--- Start ---
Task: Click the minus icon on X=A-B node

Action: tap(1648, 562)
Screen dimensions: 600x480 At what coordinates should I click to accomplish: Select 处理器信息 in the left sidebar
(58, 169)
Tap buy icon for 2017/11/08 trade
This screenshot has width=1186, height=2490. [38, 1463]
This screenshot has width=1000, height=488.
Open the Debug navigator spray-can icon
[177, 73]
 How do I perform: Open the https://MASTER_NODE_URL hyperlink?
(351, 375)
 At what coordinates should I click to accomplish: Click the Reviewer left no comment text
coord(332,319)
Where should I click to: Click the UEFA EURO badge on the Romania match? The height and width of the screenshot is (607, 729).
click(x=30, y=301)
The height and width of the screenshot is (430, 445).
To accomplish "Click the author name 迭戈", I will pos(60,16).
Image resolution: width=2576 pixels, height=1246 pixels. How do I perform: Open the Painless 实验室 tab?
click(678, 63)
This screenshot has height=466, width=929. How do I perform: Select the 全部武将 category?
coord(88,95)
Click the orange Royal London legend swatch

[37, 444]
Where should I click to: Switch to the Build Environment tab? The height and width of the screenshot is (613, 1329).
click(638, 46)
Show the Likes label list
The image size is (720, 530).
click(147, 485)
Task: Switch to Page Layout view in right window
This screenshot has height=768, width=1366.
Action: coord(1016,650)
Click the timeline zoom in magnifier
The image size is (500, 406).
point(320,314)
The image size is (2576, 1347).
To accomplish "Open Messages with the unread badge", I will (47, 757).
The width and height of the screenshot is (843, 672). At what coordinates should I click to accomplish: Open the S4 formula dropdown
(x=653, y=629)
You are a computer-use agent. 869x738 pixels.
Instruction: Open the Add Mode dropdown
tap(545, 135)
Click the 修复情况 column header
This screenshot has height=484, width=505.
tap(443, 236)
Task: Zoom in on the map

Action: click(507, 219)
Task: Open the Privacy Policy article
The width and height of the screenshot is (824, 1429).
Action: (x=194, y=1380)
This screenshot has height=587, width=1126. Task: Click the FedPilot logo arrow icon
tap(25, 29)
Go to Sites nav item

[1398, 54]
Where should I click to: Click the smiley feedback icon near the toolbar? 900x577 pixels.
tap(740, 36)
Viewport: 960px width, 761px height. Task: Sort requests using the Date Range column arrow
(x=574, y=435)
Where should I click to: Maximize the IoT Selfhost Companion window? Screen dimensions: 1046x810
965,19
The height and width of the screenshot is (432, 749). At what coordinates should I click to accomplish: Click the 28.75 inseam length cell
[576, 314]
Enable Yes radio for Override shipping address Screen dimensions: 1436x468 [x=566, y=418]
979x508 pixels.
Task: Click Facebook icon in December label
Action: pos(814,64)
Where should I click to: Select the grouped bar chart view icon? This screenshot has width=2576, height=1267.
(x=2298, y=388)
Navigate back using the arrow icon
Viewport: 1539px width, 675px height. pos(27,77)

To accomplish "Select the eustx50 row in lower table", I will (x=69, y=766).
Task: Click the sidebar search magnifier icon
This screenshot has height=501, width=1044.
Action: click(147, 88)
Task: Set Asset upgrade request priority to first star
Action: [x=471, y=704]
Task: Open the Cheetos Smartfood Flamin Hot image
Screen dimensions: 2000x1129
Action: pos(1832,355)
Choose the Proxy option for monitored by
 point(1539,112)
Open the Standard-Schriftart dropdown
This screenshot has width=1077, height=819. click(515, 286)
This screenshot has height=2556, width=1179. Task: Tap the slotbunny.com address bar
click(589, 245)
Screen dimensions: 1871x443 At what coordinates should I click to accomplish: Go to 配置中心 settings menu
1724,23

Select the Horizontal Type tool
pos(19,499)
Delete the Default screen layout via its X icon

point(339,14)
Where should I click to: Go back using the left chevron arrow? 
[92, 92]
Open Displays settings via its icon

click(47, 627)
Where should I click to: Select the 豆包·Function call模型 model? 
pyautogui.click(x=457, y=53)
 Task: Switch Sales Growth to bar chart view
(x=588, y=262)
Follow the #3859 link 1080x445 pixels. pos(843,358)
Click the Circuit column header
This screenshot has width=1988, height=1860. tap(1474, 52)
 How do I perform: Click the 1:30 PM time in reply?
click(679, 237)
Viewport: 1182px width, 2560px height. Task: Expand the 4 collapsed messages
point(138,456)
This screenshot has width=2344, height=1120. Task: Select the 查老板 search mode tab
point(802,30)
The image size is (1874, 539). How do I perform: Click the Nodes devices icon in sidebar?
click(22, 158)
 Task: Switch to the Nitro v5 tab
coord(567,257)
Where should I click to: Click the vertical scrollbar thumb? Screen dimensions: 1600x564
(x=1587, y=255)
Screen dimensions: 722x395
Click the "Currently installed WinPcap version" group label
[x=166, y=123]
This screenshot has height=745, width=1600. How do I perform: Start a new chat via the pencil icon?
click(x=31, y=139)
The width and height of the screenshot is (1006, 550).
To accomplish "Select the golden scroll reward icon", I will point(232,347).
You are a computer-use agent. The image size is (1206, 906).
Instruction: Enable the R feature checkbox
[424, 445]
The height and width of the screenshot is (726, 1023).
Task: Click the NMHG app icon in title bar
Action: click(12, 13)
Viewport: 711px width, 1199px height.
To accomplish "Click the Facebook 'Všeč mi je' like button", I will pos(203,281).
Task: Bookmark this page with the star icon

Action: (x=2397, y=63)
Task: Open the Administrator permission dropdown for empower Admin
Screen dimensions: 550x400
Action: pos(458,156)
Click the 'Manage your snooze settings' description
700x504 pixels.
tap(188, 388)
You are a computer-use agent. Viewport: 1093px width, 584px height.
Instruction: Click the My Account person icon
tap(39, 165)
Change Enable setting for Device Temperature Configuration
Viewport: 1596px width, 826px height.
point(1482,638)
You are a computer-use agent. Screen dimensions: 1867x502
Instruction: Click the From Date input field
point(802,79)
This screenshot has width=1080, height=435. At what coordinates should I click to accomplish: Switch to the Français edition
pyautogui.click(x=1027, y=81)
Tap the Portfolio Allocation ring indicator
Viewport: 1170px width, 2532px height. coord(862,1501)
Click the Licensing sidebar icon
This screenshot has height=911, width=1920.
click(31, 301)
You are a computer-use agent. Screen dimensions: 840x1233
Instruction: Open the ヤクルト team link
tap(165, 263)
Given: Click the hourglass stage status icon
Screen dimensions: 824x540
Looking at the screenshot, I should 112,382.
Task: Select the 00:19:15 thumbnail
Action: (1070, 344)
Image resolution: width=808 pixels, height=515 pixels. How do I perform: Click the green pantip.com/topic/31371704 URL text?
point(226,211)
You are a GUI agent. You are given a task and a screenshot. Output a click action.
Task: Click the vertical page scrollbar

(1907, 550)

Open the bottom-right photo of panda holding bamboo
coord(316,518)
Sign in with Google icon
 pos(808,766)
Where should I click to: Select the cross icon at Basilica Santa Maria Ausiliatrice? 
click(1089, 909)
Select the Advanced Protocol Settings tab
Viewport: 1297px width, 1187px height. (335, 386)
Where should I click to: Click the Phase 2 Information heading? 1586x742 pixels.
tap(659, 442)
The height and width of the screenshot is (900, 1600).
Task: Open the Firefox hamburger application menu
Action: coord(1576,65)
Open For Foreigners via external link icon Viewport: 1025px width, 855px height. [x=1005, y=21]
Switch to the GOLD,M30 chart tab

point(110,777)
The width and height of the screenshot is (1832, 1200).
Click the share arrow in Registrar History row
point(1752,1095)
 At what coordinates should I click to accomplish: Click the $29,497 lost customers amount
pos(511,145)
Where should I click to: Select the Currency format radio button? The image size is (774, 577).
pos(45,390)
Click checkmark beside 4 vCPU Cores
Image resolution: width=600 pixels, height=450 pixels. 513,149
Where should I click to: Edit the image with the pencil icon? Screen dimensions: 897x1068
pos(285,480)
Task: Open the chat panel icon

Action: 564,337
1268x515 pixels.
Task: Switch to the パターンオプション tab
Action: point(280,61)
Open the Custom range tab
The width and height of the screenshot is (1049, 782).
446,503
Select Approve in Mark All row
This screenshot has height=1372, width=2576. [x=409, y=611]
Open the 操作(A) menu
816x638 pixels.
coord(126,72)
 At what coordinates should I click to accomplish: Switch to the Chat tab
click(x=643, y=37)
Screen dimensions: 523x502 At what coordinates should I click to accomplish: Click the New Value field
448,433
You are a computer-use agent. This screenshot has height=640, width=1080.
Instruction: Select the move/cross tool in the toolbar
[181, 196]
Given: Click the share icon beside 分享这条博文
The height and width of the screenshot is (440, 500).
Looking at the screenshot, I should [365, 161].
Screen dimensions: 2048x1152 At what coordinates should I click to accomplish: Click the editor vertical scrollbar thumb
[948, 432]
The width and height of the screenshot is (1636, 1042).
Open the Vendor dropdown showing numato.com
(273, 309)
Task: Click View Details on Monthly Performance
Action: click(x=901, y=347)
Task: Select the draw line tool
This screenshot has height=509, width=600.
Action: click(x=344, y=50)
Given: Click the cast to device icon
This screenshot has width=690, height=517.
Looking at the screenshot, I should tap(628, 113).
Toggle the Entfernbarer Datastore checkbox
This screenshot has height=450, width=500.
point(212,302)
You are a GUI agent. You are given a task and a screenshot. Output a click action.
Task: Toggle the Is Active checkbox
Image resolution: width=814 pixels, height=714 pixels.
--- End ---
Set problem
Rewrite the stretch of the listing from the line containing "Enable Yes radio" through the line containing "click(x=31, y=139)", with "dropdown" replaced by "drop-down list" and nothing else altered.

Task response
Enable Yes radio for Override shipping address Screen dimensions: 1436x468 [x=566, y=418]
979x508 pixels.
Task: Click Facebook icon in December label
Action: pos(814,64)
Where should I click to: Select the grouped bar chart view icon? This screenshot has width=2576, height=1267.
(x=2298, y=388)
Navigate back using the arrow icon
Viewport: 1539px width, 675px height. pos(27,77)

To accomplish "Select the eustx50 row in lower table", I will (x=69, y=766).
Task: Click the sidebar search magnifier icon
This screenshot has height=501, width=1044.
Action: click(147, 88)
Task: Set Asset upgrade request priority to first star
Action: [x=471, y=704]
Task: Open the Cheetos Smartfood Flamin Hot image
Screen dimensions: 2000x1129
Action: pos(1832,355)
Choose the Proxy option for monitored by
 point(1539,112)
Open the Standard-Schriftart drop-down list
This screenshot has width=1077, height=819. click(515, 286)
This screenshot has height=2556, width=1179. Task: Tap the slotbunny.com address bar
click(589, 245)
Screen dimensions: 1871x443 At what coordinates should I click to accomplish: Go to 配置中心 settings menu
1724,23

Select the Horizontal Type tool
pos(19,499)
Delete the Default screen layout via its X icon

point(339,14)
Where should I click to: Go back using the left chevron arrow? 
[92, 92]
Open Displays settings via its icon

click(47, 627)
Where should I click to: Select the 豆包·Function call模型 model? 
pyautogui.click(x=457, y=53)
 Task: Switch Sales Growth to bar chart view
(x=588, y=262)
Follow the #3859 link 1080x445 pixels. pos(843,358)
Click the Circuit column header
This screenshot has width=1988, height=1860. tap(1474, 52)
 How do I perform: Click the 1:30 PM time in reply?
click(679, 237)
Viewport: 1182px width, 2560px height. Task: Expand the 4 collapsed messages
point(138,456)
This screenshot has width=2344, height=1120. Task: Select the 查老板 search mode tab
point(802,30)
The image size is (1874, 539). How do I perform: Click the Nodes devices icon in sidebar?
click(22, 158)
 Task: Switch to the Nitro v5 tab
coord(567,257)
Where should I click to: Click the vertical scrollbar thumb? Screen dimensions: 1600x564
(x=1587, y=255)
Screen dimensions: 722x395
Click the "Currently installed WinPcap version" group label
[x=166, y=123]
This screenshot has height=745, width=1600. How do I perform: Start a new chat via the pencil icon?
click(x=31, y=139)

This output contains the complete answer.